* _ACTIVITY_
Only the lines below between the ones containing "المدى (150, 493)" and "札幌市 (99, 58)", inclusive, are to be reproduced, each exactly as it stands.

* _PROVIDED ENTRIES_
++++++++++++++++++++

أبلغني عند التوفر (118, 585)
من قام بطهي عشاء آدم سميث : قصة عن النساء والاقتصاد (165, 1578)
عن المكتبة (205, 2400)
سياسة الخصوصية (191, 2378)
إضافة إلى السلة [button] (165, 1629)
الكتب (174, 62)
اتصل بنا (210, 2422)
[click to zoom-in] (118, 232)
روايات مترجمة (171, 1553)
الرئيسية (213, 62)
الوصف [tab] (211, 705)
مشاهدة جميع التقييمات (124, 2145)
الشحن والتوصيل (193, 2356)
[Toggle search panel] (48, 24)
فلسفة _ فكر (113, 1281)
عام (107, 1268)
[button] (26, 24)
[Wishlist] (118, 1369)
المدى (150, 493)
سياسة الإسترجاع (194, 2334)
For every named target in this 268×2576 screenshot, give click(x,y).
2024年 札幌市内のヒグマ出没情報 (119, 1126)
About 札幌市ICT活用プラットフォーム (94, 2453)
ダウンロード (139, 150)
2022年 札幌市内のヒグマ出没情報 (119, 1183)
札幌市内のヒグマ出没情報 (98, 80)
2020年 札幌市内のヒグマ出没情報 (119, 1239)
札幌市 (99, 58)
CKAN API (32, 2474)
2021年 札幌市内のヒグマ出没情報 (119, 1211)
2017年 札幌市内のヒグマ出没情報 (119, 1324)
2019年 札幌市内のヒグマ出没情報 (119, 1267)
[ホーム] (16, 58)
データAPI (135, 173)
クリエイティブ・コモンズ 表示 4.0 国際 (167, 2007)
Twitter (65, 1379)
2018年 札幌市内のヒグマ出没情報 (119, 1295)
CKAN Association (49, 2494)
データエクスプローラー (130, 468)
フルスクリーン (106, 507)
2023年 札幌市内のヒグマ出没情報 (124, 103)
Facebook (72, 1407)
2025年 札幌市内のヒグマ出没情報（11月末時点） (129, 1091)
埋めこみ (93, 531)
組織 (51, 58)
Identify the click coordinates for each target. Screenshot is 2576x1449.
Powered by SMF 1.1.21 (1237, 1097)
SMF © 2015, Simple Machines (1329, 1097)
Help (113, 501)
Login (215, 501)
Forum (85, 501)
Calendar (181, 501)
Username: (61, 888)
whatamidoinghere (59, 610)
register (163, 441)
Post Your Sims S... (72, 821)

++++++++++++++++++++

* _TASK SOLUTION_
المدى (150, 493)
سياسة الإسترجاع (194, 2334)
For every named target in this 268×2576 screenshot, give click(x,y).
2024年 札幌市内のヒグマ出没情報 (119, 1126)
About 札幌市ICT活用プラットフォーム (94, 2453)
ダウンロード (139, 150)
2022年 札幌市内のヒグマ出没情報 (119, 1183)
札幌市内のヒグマ出没情報 (98, 80)
2020年 札幌市内のヒグマ出没情報 (119, 1239)
札幌市 (99, 58)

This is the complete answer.